- **AUFGABE A**:
Beantworte diese Fragen zum Interview mit Bernd Stegemann:
(i) Welchen Titel trägt Stegemanns aktuelles Buch?
(ii) In welchem Monat und Jahr ist das Interview datiert?
(iii) Was droht laut Stegemann, wenn eine der beiden Seiten zu stark wird?

═════ TEXTAUSZUG ═════

Andreas Dünser

Chefredakteur "thema vorarlberg" (andreas.duenser@themavorarlberg.at)

„Am Pranger der neuen Moral“

November 2023

Bernd Stegemann (56), Berliner Dramaturg und Essayist, wendet sich in seinem aktuellen Buch „Identitätspolitik“ gegen die Wut der selbsternannten Guten. Im Interview kritisiert der Autor, dass Andersdenkende stigmatisiert und Argumente durch Moralisieren mundtot gemacht werden: „Und die Empörung reicht als Beweis für die Verurteilung.“

Herr Professor Stegemann, nähern wir uns dem Thema mit einem Zitat aus Ihrem Buch? Sie schreiben: „Eine Gesellschaft braucht ein Fundament von geteilten Werten und Wahrheiten.“ Bröckelt dieses Fundament?
Es braucht ein Kräftegleichgewicht aus Bewahrung und Innovationen. Wenn eine der beiden Seiten zu stark wird, droht gesellschaftliche Erstarrung oder die Auflösung in Anomie. Im Moment scheinen wir in eine Phase der großen Erschütterungen zu geraten. Darum sollten die bewahrenden Kräfte wieder mehr Aufmerksamkeit erhalten.

═════

- **AUFGABE B**: Wie viele Zeilen der Einträge enthalten das Wort „Configure“? Nenne nur die Zahl.

═════ EINGABEDATEN ═════

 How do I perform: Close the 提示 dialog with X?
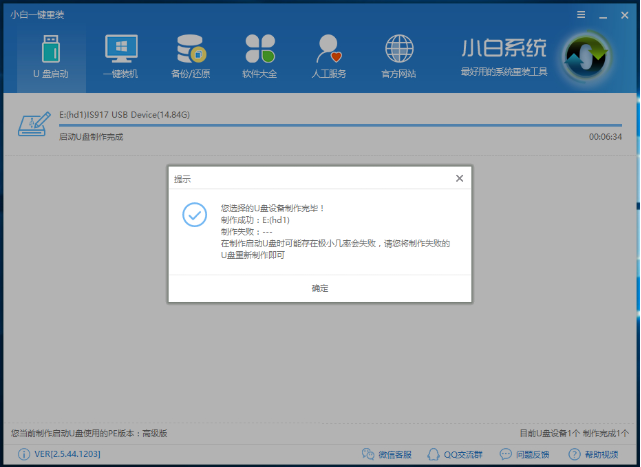(459, 178)
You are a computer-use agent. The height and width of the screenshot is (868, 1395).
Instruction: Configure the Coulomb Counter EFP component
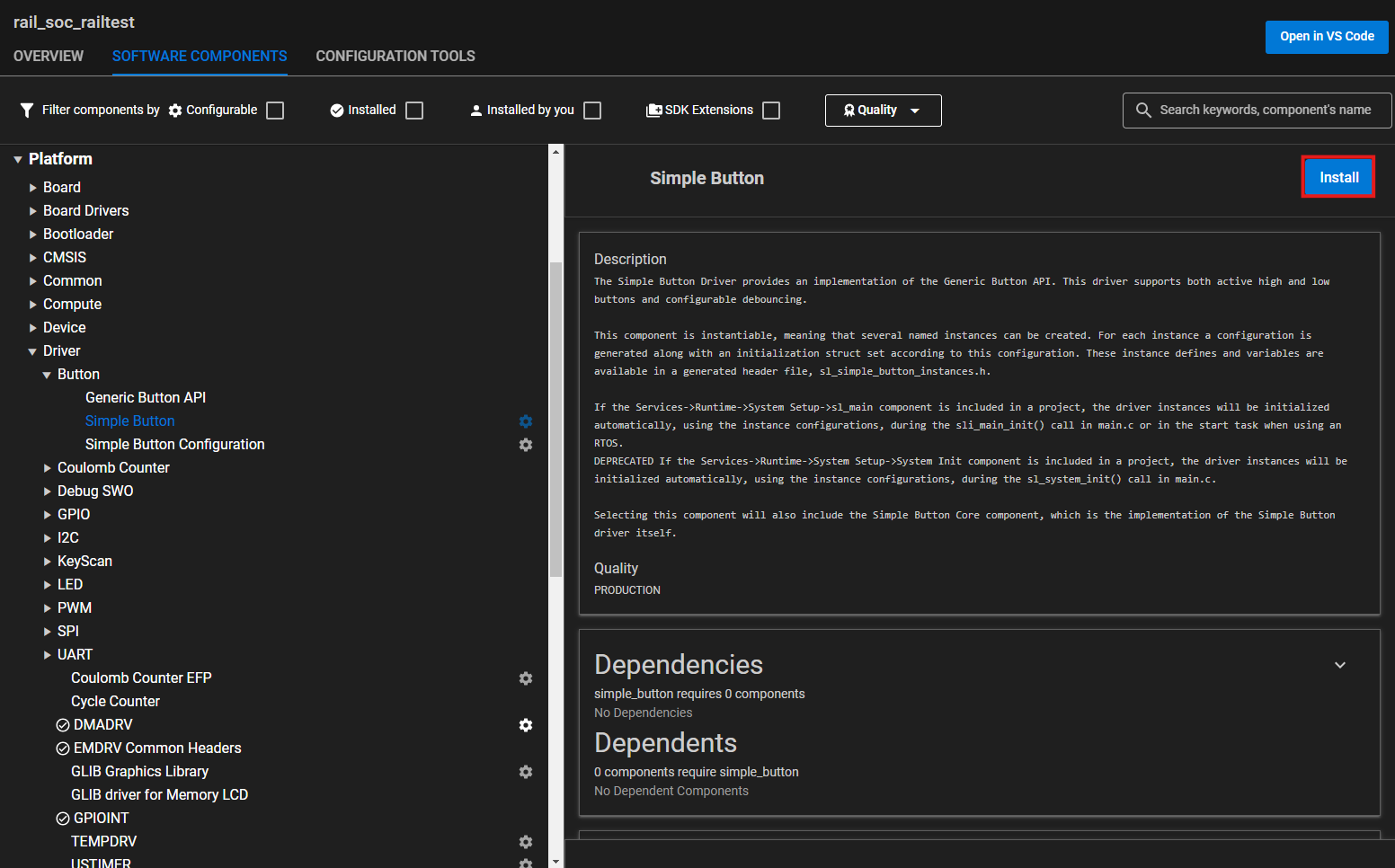click(526, 678)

═════

- **ENDERGEBNIS A**:
(i) „Identitätspolitik“
(ii) November 2023
(iii) Gesellschaftliche Erstarrung oder die Auflösung in Anomie

- **ENDERGEBNIS B**: 1